SODERBERGH: Well, to your point, it’s a huge idea. It’s a really large hook, and everybody who came into contact with the novel knew it. It’s a testament to how large the idea is that the novel was as large as it was, because it’s not a great novel. It’s just got this massive hook in it that keeps you reading. Those are scarce, those high-concept horror movies that are applicable to experiences that you have in everyday life. Psycho was one of them. This is another, and whether they all have to involve water, I don’t know. But it’s the equivalent of finding a horror movie that makes people afraid to step off the curb, or something that they do multiple times a day and now they will never do without some amount of anxiety. Those are really demanding to come by — and, believe me, there are lots of writers sitting around trying to come up with them.
DEADLINE: After Jaws, Dino De Laurentiis made Orca in 1977, with the boast that the creature was bigger than a shark. People saw through it. You’d have to go to Star Wars as the successor to Spielberg’s blockbuster. How much did that film owe to the infrastructure set up by Jaws, forcing studios to adjust how much business could be done in a couple weekends?
SODERBERGH: The component that needs to be present for these two to become something other than single-use plastic is great storytelling. And so, two years later, Star Wars meets both those metrics and that’s why it blew up in the same way Jaws did. But we’re talking about a period of time when it was still conceivable that the most popular films of the year were also the best films of the year. And I don’t know that that’s been true for some time.
DEADLINE: What about Spielberg, flying so close to the sun at such a newborn age? Not only didn’t his wings melt, he’d also continue soaring with Close Encounters of the Third Kind, E.T. and others. I heard his origins at Universal were modest: he was a stowaway on the Uni lot, hanging around and sponging up lessons like a mascot for Lew Wasserman and Sid Sheinberg, then emerged as their most critical discovery. What does it say about him, going from humble origins to surviving such a nightmare shoot on a movie we’re still talking about 50 years later?
Read the digital edition of Deadline’s Disruptors/Cannes magazine here.
SODERBERGH: He’s a singular talent who was going to emerge one way or another. He was unstoppable. A born filmmaker, and everybody that interacted with him knew it. The weird thing is, despite being the most successful director in history, I still think he’s taken for granted. He has generated so much astonishing material, and some doesn’t get its due because he’s prolific and unpretentious in the way that he works and the things that he makes and the way that he talks about his work.

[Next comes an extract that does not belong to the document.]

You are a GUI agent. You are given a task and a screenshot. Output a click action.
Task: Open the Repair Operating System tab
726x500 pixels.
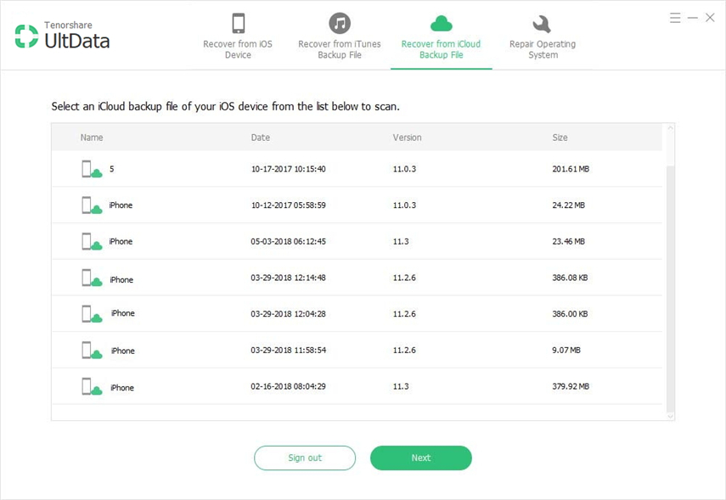(x=542, y=49)
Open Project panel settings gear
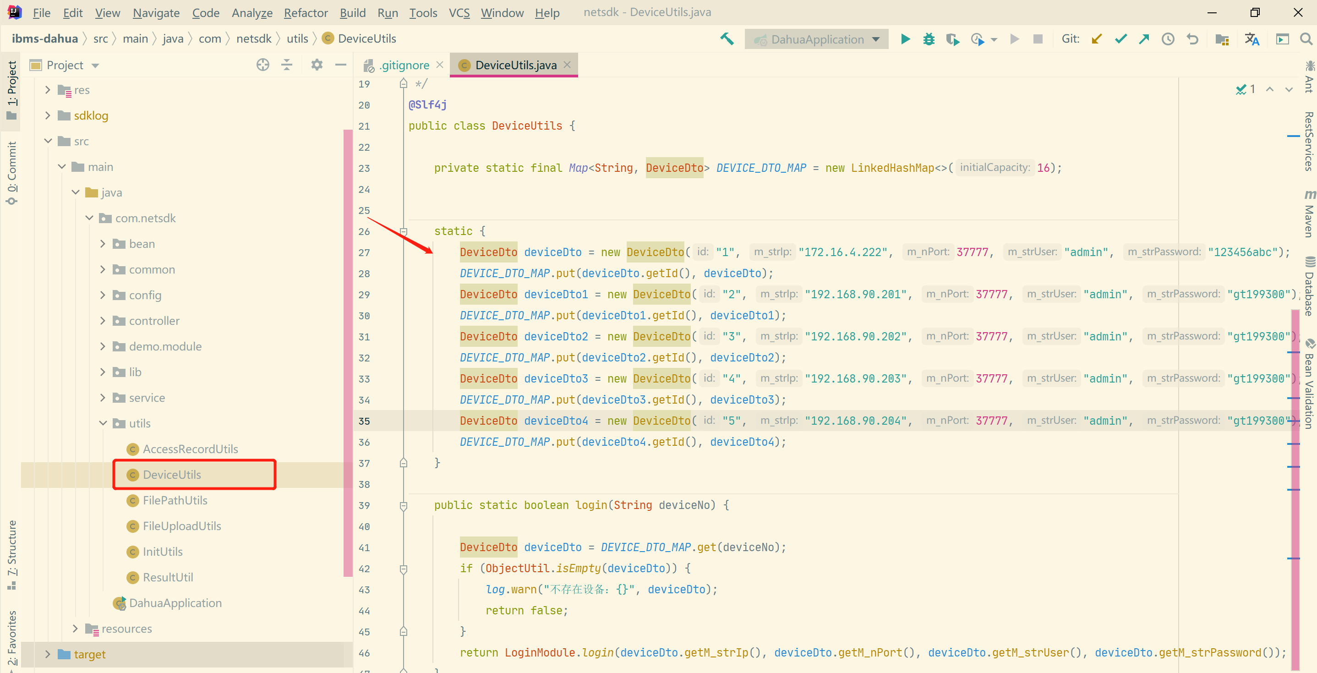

There are things that he’s done that if any other filmmaker had made them, these would be their career best. But he’s done it so often that he gets taken for granted. I mean, there’s no filmmaker that I’m aware of that can wrap their head around what he did on Ready Player One [2018]. You get any group of directors together, and they’re like, “I don’t even understand how that’s possible, what he did in that film.” And that’s just one of two films he made back-to-back [after 2017’s The Post]. Anybody else after any one of these things he’d done would be on bed rest for three years.
DEADLINE: Certainly, after the year in which he directed Jurassic Park and Schindler’s List…
SODERBERGH: That’s ridiculous. Either one of those would put another filmmaker in the hospital. So, for his facility and, like I said, his lack of pretension, I just still think he’s taken for granted, strangely.